> Web Application and Database Security
Web Application and Database Security
A web application firewall (WAF) is an appliance, server plugin, or filter that applies a set of rules to an HTTP conversation. Generally, these rules cover common attacks such as Cross-site Scripting (XSS) and SQL Injection. By customizing the rules to your application, many attacks can be identified and blocked. The effort to perform this customization can be significant and needs to be maintained as the application is modified.
Database security is the system, processes, and procedures that protect a database from unintended activity. Unintended activity can be categorized as authenticated misuse, malicious attacks or inadvertent mistakes made by authorized individuals or processes. Database security is crucial because it protects the most important information a company owns, including client information, financial information, and employee information.
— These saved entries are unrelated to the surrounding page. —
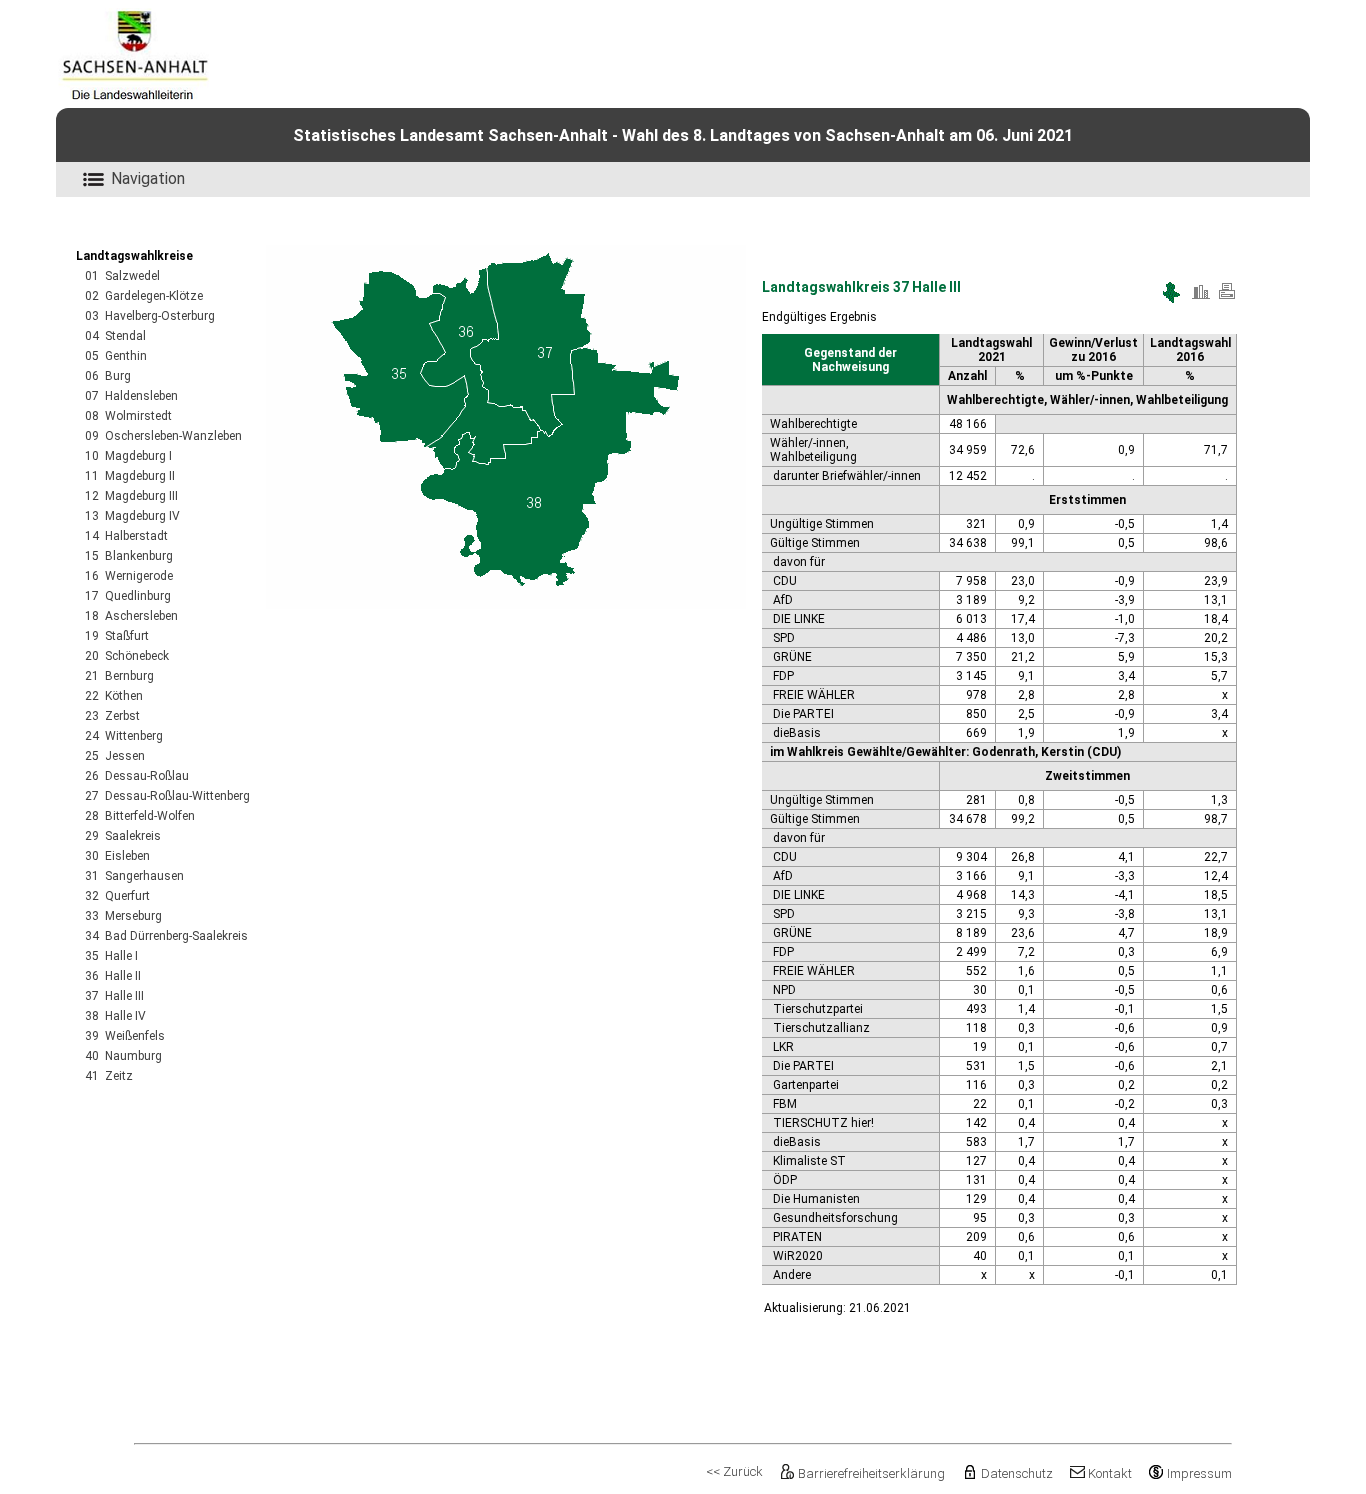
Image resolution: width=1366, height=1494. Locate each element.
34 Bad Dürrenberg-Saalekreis (166, 936)
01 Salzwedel (122, 276)
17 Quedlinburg (128, 596)
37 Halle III (114, 996)
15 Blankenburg (129, 556)
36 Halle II (113, 976)
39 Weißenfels (125, 1036)
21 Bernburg (119, 676)
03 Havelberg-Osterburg (150, 316)
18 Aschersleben (131, 616)
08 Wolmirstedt (128, 416)
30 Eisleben (117, 856)
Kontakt (1110, 1473)
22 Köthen (114, 696)
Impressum (1199, 1473)
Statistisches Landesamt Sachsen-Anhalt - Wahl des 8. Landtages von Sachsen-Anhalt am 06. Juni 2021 (683, 135)
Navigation (148, 178)
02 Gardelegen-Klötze (144, 296)
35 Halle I (111, 956)
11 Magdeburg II (130, 476)
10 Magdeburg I (128, 456)
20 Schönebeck (127, 656)
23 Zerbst (112, 716)
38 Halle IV (115, 1016)
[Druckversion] (1227, 298)
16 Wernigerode (129, 576)
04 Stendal (115, 336)
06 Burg (108, 376)
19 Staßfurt (117, 636)
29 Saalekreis (123, 836)
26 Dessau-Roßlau (137, 776)
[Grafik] (1201, 298)
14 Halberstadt (126, 536)
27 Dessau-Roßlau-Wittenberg (167, 796)
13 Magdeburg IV (132, 516)
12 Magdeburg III (131, 496)
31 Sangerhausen (134, 876)
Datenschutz (1016, 1473)
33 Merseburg (123, 916)
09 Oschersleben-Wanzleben (163, 436)
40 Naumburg (123, 1056)
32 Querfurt (117, 896)
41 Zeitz (109, 1076)
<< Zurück (734, 1471)
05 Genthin (116, 356)
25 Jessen (115, 756)
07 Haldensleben (131, 396)
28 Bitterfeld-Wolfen (140, 816)
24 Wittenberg (124, 736)
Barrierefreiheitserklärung (871, 1473)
Three ways of ensuring database security are Identification and Authentication, Authorization, and Accountability. Identification and Authentication determines who may log into a system and what areas they are able to access and control. Authorization determines what exactly the user can do while logged into the system, and Accountability shows the administrator what the user did while logged into the system.
Database security is also a specialty within the broader discipline of computer security. Database security has become more critical as networks have become more open. Database security begins with the process of creation and publishing of appropriate security standards for the database environment. The standards may include specific controls for the various relevant database platforms; a set of best practices that cross over the platforms; and linkages of the standards to higher level polices and governmental regulations.
Content filtering is commonly used by organisations such as offices and schools to prevent computer users from viewing inappropriate web sites or content, or as a pre-emptive security measure to prevent access of known malware hosts. Filtering rules are typically set by a central IT department and may be implemented via software on individual computers or at a central point on the network such as the proxy server or internet router. Depending on the sophistication of the system used, it may be possible for different computer users to have different levels of internet access.
Content filtering software is sometimes also used on home computers in order to restrict access to inappropriate websites for children using the computer. Such software is typically described as parental control software.